American country music singer and songwriter Julie Roberts hid her multiple sclerosis diagnosis for five years while she continued to tour with her band, but now she's trying to let everyone know about it by encouraging others to join her this month in attempting to win $500,000 for the National MS Society through the Fit For Good challenge sponsored by wireless fitness products company FitBit. Over the past few years, she's been known for her perseverance, as she manages her life "through diet, exercise and (her) faith."
"I realized that God uses people in ways that they might never expect and maybe He wanted to use me to help others with MS, both through my story and my songs," penned Roberts in the Beyond the Music section of her website.
"I have made it my life's mission to inspire those living with this disease to keep chasing their dreams! I have also made it my goal to do all I can to connect with, and raise awareness for, organizations set up to help those live with MS."
FitBit has put up $1 million to be split between three charities, based on participants' "daily steps" toward supporting their chosen charity. In addition to the MS Society, the other two organizations in the current challenge are the American Heart Association and the American Diabetes Association. From Nov. 9-20, the charity that collects the most "steps" claims the grand prize of $500,000. Second place gets $350,000 and third receives $150,000.
Roberts, 36, has taken to sharing images of her number of steps on Facebook, and reminds friends: "If you want to do the challenge with me for the National MS Society, you do not have to have a FitBit tracker.

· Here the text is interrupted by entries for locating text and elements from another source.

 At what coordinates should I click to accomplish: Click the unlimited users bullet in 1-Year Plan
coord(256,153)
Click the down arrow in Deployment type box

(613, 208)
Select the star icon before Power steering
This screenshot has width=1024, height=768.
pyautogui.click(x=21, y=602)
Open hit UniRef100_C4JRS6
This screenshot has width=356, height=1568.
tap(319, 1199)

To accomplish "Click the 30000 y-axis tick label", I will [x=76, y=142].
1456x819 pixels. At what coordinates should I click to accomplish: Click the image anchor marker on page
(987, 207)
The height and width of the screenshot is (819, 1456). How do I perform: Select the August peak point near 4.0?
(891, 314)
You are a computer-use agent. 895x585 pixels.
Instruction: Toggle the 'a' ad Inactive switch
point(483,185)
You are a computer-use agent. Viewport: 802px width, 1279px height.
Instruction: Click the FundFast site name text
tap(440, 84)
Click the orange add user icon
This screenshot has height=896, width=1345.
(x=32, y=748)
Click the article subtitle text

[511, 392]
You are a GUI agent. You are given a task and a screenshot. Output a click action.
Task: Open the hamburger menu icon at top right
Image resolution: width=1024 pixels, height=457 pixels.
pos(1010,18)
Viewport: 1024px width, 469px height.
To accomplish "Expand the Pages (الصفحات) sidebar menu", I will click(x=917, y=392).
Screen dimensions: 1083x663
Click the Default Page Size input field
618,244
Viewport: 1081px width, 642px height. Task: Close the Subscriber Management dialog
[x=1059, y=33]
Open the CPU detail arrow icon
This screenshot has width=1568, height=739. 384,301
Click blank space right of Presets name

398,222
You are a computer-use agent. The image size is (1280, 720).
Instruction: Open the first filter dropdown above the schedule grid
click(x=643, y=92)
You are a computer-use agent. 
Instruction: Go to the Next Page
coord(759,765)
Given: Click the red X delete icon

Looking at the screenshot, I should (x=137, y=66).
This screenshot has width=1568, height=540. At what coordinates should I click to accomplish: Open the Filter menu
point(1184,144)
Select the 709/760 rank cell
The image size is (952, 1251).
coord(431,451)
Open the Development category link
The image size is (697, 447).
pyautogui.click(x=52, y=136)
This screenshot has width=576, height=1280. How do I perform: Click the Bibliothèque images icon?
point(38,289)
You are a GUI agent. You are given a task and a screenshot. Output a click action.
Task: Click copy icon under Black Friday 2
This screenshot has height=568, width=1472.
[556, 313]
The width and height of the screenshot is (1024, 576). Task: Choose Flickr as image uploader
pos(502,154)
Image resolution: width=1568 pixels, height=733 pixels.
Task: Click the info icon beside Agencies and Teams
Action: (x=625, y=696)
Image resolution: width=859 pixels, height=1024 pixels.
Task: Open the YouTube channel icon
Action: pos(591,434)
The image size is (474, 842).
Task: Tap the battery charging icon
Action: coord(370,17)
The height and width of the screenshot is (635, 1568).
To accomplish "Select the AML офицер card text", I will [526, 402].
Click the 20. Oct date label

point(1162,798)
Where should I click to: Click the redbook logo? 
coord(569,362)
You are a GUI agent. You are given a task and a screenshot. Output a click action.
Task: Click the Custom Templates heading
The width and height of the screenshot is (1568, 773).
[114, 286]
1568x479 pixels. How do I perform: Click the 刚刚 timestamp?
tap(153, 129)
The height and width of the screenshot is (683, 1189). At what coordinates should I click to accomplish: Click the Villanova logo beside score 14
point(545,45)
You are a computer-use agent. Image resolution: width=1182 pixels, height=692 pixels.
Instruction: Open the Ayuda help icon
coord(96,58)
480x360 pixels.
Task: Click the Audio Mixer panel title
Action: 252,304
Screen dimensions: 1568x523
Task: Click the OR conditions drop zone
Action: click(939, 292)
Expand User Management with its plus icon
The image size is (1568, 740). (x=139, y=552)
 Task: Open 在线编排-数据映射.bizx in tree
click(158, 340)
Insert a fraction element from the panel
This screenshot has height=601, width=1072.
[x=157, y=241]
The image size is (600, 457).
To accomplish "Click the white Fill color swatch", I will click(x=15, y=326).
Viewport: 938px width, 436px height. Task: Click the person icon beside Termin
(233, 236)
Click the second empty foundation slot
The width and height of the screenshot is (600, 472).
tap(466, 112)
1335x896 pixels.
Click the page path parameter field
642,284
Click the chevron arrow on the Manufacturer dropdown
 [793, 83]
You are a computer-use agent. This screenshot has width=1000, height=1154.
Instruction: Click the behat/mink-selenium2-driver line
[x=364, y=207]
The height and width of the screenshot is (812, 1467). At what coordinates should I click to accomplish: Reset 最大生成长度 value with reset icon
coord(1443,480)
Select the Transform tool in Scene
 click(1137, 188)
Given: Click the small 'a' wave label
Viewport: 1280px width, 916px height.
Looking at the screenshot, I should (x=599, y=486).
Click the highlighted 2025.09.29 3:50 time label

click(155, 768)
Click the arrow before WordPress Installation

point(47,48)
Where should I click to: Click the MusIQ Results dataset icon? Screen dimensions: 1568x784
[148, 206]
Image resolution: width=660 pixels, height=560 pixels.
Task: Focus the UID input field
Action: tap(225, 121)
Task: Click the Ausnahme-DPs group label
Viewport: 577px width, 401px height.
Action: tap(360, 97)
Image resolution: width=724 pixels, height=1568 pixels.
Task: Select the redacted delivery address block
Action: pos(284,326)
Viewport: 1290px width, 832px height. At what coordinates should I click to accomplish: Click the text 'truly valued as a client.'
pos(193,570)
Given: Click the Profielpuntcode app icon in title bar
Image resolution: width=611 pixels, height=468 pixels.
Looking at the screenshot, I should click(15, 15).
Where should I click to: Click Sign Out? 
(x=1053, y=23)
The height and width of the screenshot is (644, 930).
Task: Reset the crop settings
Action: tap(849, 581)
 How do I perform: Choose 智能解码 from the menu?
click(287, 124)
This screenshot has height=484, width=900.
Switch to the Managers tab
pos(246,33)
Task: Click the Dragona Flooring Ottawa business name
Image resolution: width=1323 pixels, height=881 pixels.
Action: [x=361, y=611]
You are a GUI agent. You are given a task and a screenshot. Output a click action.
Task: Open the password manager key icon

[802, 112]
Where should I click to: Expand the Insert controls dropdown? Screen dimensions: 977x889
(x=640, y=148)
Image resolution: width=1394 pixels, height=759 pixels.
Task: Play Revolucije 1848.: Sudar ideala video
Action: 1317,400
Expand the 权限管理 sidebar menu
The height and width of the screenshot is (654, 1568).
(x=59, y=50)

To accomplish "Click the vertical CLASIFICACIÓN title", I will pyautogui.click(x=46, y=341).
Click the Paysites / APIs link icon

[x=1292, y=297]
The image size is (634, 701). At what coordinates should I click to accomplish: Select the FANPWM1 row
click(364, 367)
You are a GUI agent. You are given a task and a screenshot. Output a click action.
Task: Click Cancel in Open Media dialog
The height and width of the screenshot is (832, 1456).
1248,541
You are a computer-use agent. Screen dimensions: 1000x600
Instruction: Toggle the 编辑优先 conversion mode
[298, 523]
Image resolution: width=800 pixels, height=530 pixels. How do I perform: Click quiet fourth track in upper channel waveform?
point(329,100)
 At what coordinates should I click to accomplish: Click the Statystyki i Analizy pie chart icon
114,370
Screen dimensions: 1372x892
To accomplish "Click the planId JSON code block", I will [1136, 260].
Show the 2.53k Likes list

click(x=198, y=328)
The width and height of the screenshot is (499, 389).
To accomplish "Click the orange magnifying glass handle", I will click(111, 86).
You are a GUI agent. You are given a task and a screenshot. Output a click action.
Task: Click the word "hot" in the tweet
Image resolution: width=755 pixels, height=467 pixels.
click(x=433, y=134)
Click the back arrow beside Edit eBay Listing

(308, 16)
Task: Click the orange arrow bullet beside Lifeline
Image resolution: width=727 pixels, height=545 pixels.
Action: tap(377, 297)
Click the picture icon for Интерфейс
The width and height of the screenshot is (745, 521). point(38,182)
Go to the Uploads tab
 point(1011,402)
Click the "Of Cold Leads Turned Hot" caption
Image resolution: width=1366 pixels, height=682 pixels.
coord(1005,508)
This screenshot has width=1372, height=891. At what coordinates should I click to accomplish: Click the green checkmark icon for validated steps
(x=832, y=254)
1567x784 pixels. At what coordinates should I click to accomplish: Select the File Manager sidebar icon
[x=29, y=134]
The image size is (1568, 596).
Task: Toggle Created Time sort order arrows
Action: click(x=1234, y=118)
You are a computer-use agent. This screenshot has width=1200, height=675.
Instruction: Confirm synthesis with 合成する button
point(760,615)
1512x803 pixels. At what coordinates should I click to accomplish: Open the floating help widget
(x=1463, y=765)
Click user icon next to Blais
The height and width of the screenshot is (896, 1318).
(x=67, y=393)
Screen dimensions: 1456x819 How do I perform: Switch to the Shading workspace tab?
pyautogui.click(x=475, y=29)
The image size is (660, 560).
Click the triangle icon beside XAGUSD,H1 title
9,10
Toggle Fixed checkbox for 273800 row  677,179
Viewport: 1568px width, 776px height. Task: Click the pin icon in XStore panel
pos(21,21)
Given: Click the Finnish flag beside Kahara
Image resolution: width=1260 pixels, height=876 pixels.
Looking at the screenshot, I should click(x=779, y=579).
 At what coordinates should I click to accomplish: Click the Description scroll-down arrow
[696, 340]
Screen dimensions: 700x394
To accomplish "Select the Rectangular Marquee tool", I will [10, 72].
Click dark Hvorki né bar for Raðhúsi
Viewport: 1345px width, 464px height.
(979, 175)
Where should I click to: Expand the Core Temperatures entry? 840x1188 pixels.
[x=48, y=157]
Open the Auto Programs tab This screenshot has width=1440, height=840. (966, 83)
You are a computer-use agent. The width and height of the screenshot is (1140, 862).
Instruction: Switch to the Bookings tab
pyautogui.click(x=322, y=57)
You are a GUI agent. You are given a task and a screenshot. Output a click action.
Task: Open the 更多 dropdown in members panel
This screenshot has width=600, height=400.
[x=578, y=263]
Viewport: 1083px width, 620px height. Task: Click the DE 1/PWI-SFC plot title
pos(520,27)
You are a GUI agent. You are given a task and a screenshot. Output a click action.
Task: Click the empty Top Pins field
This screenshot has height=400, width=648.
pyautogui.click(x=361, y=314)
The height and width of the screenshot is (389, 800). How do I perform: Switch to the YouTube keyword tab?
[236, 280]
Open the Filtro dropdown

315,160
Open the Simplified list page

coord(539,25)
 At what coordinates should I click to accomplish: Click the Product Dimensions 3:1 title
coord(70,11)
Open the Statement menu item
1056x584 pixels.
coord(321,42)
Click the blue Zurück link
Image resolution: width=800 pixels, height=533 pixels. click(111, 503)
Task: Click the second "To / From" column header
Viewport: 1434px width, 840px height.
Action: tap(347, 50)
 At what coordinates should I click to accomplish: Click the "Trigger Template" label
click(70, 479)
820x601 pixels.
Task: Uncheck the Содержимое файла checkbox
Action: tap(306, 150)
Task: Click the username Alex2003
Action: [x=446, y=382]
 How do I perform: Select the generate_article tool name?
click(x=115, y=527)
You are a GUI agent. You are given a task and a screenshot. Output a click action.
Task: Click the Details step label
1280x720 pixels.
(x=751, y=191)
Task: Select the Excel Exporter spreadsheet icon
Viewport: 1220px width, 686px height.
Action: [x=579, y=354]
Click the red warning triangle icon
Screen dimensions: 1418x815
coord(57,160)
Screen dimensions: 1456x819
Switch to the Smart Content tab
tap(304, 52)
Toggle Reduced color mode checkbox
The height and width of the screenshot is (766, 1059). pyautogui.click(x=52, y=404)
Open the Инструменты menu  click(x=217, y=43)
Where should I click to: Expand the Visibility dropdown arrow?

Let's do this together!!"
While it took Roberts some time to accept the initial MS diagnosis, she now faces the disease with the same strength and energy she uses in her singing career, stated HealthiNation for a video entitled "True Champions MS Julie Roberts EP 1: My Story."
"Not only am I singing and performing around the country, but I am speaking most weeks out of the year to MS patients everywhere. This brings so much joy and fulfillment to my soul. I want to do all I can to lift them up so they can not only live with, but beat this disease," Roberts said.
"I believe it was God who gave me another chance at life with the flood rescue (in Nashville during May 2010) and I wasn't going to waste it," Roberts told CNN in 2014.
During that flood, Roberts, and her mother and sister, lost their home and nearly all their possessions. "The stress from the flood brought on a relapse of my MS, which I could no longer ignore. At that point, I decided to accept that MS is part of who I am, and that I needed to learn how to manage it in order to continue living my dreams," stated Roberts in the video.